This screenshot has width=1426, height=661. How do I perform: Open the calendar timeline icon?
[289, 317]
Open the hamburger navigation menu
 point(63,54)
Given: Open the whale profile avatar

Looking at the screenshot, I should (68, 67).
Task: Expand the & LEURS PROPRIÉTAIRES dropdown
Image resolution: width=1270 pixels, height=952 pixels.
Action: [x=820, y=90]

........

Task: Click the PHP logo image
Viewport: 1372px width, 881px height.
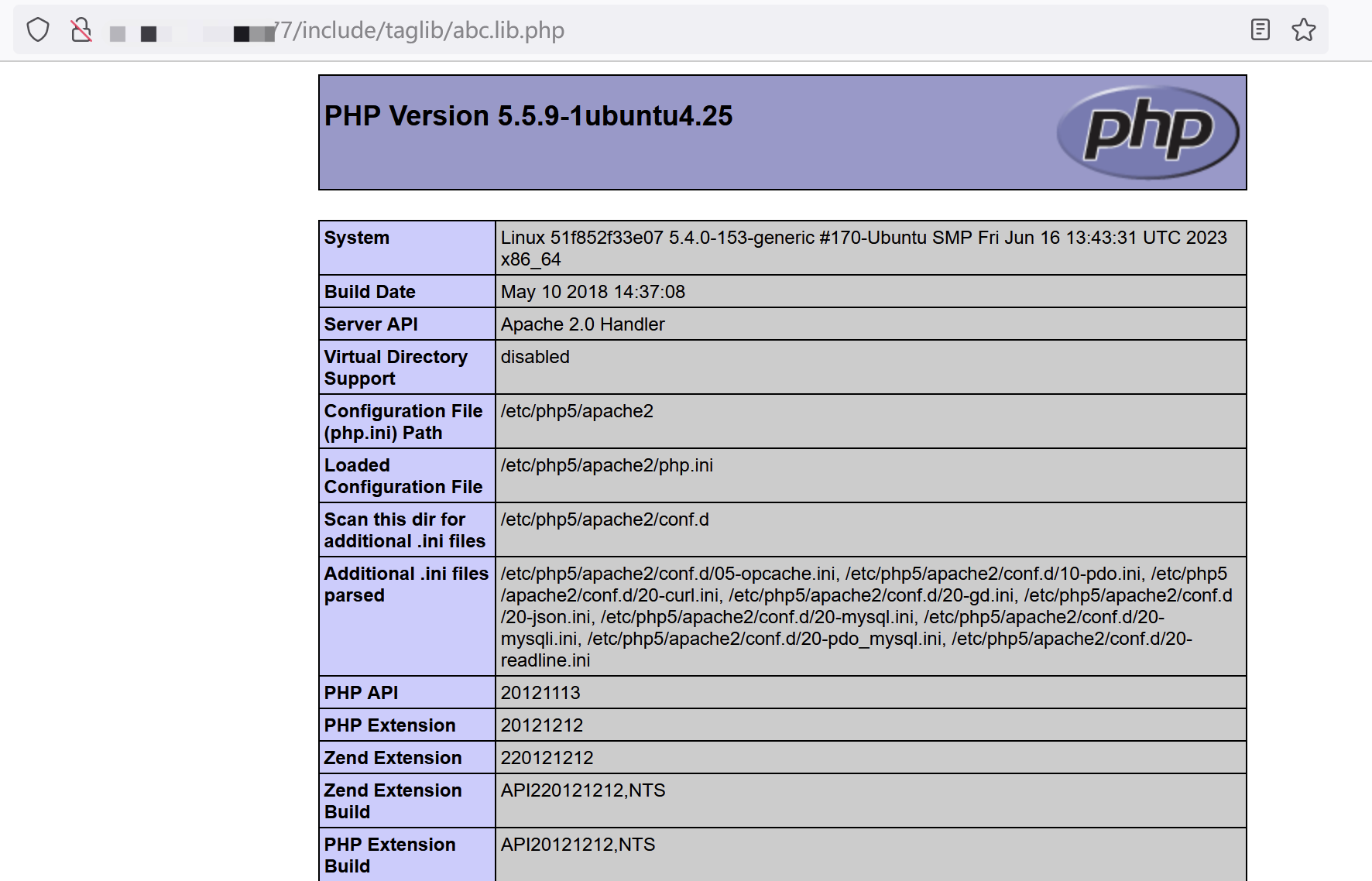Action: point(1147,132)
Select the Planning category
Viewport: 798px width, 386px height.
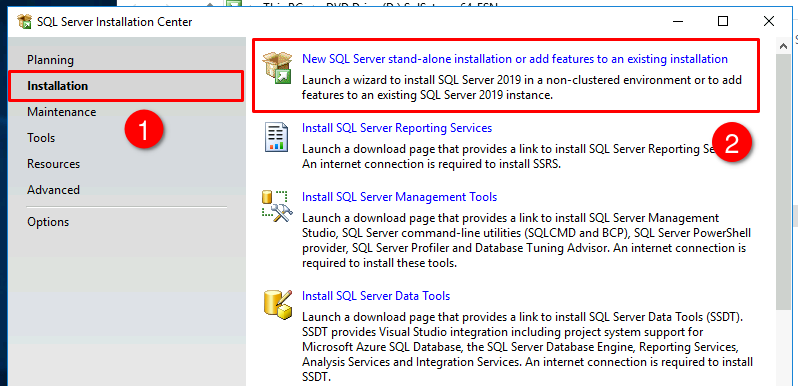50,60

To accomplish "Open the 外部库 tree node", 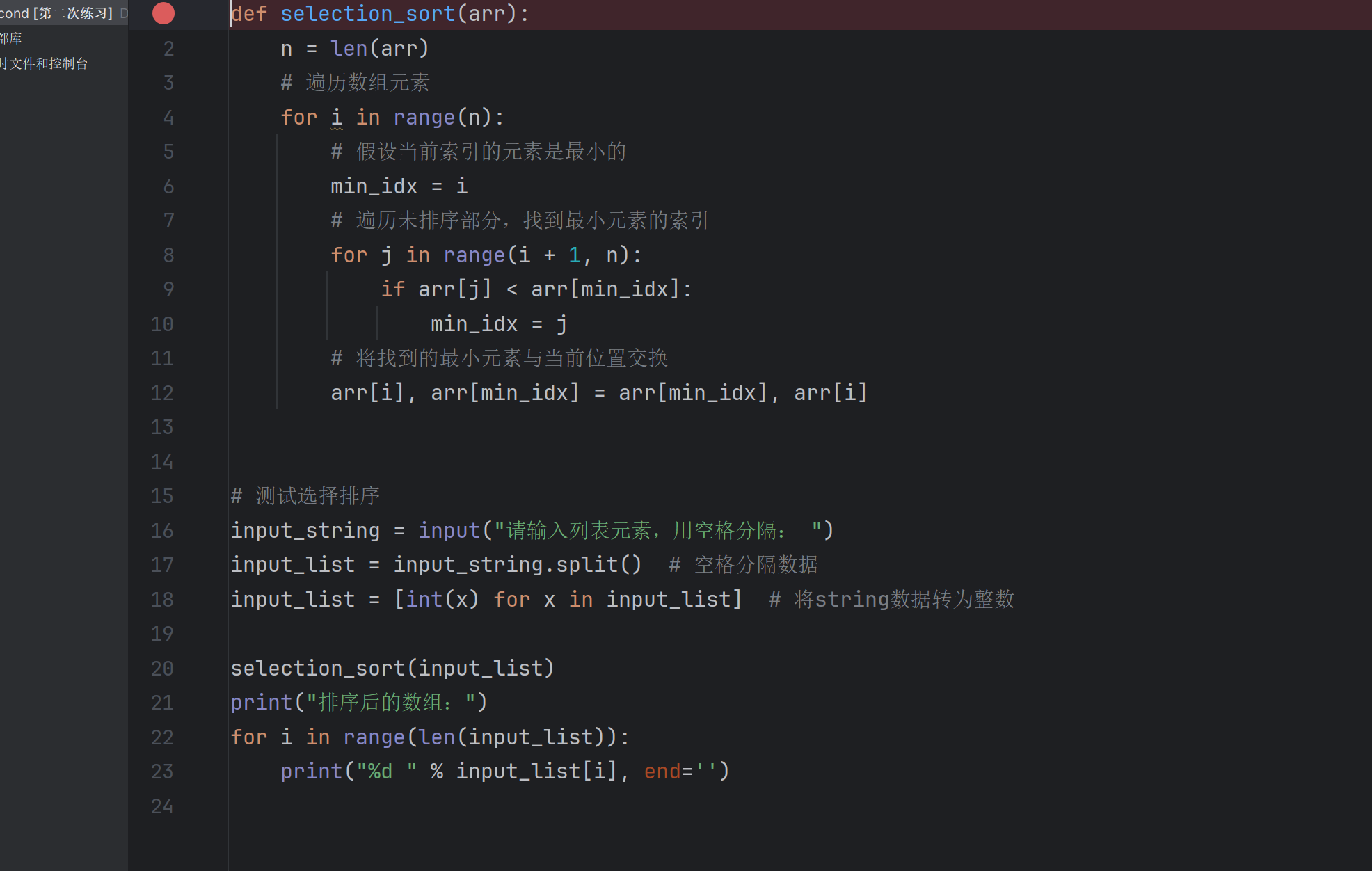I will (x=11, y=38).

........

◆ Your objective ◆
Locate each line in the entries above that contains the string "width", and copy those lines in full.

◆ Exercise result ◆
This screenshot has width=1426, height=661. How do I perform: Open the calendar timeline icon?
Image resolution: width=1270 pixels, height=952 pixels.
Viewport: 1372px width, 881px height.
Viewport: 798px width, 386px height.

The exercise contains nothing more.